Вице-губернатор приволок кляузы. Прокуренный табаком ворчун бубнил нудно.
— Великана Буржуа кожа… Который в Париже, в бытность его императорского величества куплен… Который в недавних летах умре и по повелению…
— Толчёшь толчёное. Дальше!
Продажа людей там не в обычае, но верзилу, восхитившего царя, уступили как раритет, живого монстра. Кожу взялся выделать иноземец Еншау, для Кунсткамеры, за сто рублей и в срок не изготовил, просит ещё денег, а кожу прячет у себя. Жалоба на того Еншау, третья уже.
Так, хватит деликатесов. И почто Фаминицын лезет с мелочами? Будто безвластен… Арестовать да обыск учинить.
— Иноземец же…
— Так и тронуть нельзя? — вспылил князь.
— К герцогу побежит.
— Голштинец? Пускай, я вдвое взыщу.
Очередь Ушакова последняя, доклад начальника Тайной канцелярии конфиденциальный. Тянется секретный розыск, трудятся палачи, ободряемые водкой, потеют в духоте застенка, терзают плоть человеческую. Доколе же? Заговор если и был, то в голове Федоса. Сознаёт это Данилыч, потому перестал бывать в застенке — чувствует там неловкость.
— Посошков что?
— Не в себе он… Видения посещают. Меня, говорит, государь император простил. Приходит ночью, жалеет, к ранам персты прикладывает.
— Ага, простил? За что же?
— За дерзость, за книгу то есть… гордость возыме советовать его величеству.
— Другой вины нет?
— Нет.
Лучше десять виновных освободить, чем… Справедлив Неразлучный, печалим мы его. Царица вводит во грех. Втемяшился ей Посошков, о нём требует реляций, паче других колодников подозрителен ей приятель Федоса, рассуждающий об интересах государственных. Данилыч, пересказывая книгу, бурю негодования вызвал. Законы менять? Земским собором, по-старому? Опасный человек, инсургент [118]. На каторгу его, а писания сжечь.
— Крута наша матушка… Напели ей…
Русские смотрят назад, русским милее прошлое — вот что напели. Голштинец с оравой своей… Совсем задурят бабий умишко.
— Ты, генерал, полегче с Посошковым. Нам покойников не надо.

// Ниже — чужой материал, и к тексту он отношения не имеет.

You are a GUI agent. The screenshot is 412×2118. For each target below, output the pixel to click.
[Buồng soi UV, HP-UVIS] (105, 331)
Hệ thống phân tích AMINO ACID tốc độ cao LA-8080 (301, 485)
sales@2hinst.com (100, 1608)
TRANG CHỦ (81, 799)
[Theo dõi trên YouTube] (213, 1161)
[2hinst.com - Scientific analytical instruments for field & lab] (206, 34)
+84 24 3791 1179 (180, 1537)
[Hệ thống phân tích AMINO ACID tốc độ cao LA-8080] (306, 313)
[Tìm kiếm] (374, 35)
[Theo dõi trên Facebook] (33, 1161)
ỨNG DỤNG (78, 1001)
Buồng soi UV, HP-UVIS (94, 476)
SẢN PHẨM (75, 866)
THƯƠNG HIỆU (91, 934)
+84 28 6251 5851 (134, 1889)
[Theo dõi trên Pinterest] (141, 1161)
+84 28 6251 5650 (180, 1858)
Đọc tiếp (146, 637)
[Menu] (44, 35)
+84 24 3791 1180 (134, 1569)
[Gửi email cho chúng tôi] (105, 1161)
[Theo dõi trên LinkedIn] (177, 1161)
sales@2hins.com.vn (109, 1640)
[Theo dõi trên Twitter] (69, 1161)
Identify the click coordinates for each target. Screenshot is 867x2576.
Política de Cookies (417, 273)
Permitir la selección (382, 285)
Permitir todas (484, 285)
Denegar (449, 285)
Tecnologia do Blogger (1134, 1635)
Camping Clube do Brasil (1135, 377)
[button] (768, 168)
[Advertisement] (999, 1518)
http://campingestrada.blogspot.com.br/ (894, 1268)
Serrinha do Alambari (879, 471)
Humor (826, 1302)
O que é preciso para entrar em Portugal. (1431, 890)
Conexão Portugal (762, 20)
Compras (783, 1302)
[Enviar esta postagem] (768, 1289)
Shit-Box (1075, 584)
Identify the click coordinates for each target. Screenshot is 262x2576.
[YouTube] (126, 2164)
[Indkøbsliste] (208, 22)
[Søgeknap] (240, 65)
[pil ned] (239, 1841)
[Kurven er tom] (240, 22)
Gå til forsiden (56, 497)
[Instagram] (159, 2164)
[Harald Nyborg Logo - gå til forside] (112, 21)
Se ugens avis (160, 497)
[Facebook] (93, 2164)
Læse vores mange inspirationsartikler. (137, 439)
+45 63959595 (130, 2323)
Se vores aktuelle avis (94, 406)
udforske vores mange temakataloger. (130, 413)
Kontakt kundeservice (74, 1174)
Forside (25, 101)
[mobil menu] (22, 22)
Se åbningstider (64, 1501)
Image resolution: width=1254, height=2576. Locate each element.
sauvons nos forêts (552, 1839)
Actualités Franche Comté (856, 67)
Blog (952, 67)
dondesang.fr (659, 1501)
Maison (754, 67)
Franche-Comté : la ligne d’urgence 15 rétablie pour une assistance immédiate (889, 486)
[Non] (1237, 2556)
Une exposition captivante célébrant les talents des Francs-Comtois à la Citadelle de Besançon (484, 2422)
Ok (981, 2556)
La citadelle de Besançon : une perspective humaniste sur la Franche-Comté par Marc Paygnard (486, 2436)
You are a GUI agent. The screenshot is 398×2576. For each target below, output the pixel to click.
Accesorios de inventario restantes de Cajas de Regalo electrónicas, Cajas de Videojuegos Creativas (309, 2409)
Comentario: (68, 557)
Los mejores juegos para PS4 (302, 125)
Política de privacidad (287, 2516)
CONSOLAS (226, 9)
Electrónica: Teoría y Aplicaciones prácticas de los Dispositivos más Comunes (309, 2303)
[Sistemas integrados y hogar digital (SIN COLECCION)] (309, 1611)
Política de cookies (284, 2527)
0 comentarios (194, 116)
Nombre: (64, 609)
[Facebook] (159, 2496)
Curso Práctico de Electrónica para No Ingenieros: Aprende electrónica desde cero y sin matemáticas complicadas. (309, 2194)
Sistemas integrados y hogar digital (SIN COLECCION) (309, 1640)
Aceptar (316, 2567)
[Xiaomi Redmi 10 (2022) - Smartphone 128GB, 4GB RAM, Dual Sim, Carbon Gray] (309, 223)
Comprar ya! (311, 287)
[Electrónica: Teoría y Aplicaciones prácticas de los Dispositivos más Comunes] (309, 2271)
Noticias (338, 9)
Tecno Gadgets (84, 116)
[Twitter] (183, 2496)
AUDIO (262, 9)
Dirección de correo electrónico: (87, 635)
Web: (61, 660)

Живые нужны, дабы длился розыск. Обман во спасение — повторяет себе Данилыч. Жаль, искренне жаль колодников, изнывающих в острожных ямах, но Катрин поверила в заговор. Питать сей миф диктует необходимость, политика высшая. Грех на царице, грех на голштинцах.
Понял ли Ушаков? Поди, догадался, старая лиса. Жевать да в рот ему класть? Её императорское величество приказывает стараться причастных к заговору неукоснительно искать. И довольно с него.
Ох, впились иноземцы…
Накипело против них у Данилыча. Служить ведь позваны, ан вот же, в хозяева выбились. Милостью самодержицы… И перечить не смей. Плата им как была установлена, так и теперь — десятикратная, хотя свои умелые подросли. Неужто сами нигде не управимся? Нет, немца ставь! На Ладожский канал Миниха, будто некого кроме него…
Обида свежая — спорил Данилыч, предлагал царице русских, опытных, отличились же в Петергофе, издалека пустили воду к фонтанам. Упёрлась — Миниха, Миниха… Известно, герцог ему ворожит.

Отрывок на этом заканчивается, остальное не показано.